Yesterday, as Matt covered, Attorney General Bill Barr announced he has found a way through the Department of Justice to keep a question about citizenship status on the 2020 census.
Now the left, who thought they took home a victory when the Supreme Court pushed the matter back to the lower courts two weeks ago, is having a meltdown.
House Speaker Nancy Pelosi is leading the way, arguing the only reason President Trump wants the question included is to "make America white again."
"This is about keeping, you know, make America, you know this hat Make America White Again. They want to make sure that people, certain people, are counted. It's really disgraceful and it's not what our founders had in mind. What they want to do is put a chilling effect so certain populations will not answer the form, that they won't answer the form, that they won't respond," she said. "Don't give them that victory. You must respond because otherwise, they win."
Funny Pelosi would mention voters. The U.S. Census is used to count the population of the United States. Those numbers are then used to allocated Congressional seats. It's no wonder why Democrats don't want more than 22 million illegal aliens knowingly questioned in the survey. From Census.gov:
How Our Data Are Used
To determine the distribution of Congressional seats to states.
-Mandated by the U.S. Constitution
-Used to apportion seats in the U.S. House of Representatives
-Used to define legislature districts, school district assignment areas and other important functional areas of government
For the record, the Supreme Court did say the Trump administration has the legal authority to include a citizenship question on the census, but the majority argued lawyers for the Commerce Department did not adequately explain why it was being included.
The Court did not find the question to be a violation of the law, but instead didn't receive enough information from the Commerce Department and Secretary Wilbur Ross to make a decision. This leaves the door open for the citizenship question to be included on the census in the future.

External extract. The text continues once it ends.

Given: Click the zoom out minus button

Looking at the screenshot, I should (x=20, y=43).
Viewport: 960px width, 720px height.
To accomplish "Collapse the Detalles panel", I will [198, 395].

Conservative justices ripped the opinion and argued the explanation is irrelevant.
Meanwhile Justices Clarence Thomas, Brett Kavanaugh and Neil Gorsuch argue in their dissent the Supreme Court's only role was to determine whether Commerce Secretary Ross was breaking the law by including a question about citizenship. The court found he did not break the law in doing so.
"The Court’s erroneous decision in this case is bad enough, as it unjustifiably interferes with the 2020 census. But the implications of today’s decision are broader. With today’s decision, the Court has opened a Pandora’s box of pretext-based challenges in administrative law," they wrote. "In short, today’s decision is a departure from traditional principles of administrative law. Hopefully it comes to be understood as an aberration—a ticket good for this day and this train only."
"Because the Secretary’s decision to reinstate a citizenship question on the 2020 census was legally sound and a reasoned exercise of his broad discretion, I respectfully dissent from Part V of the opinion of the Court," they concluded.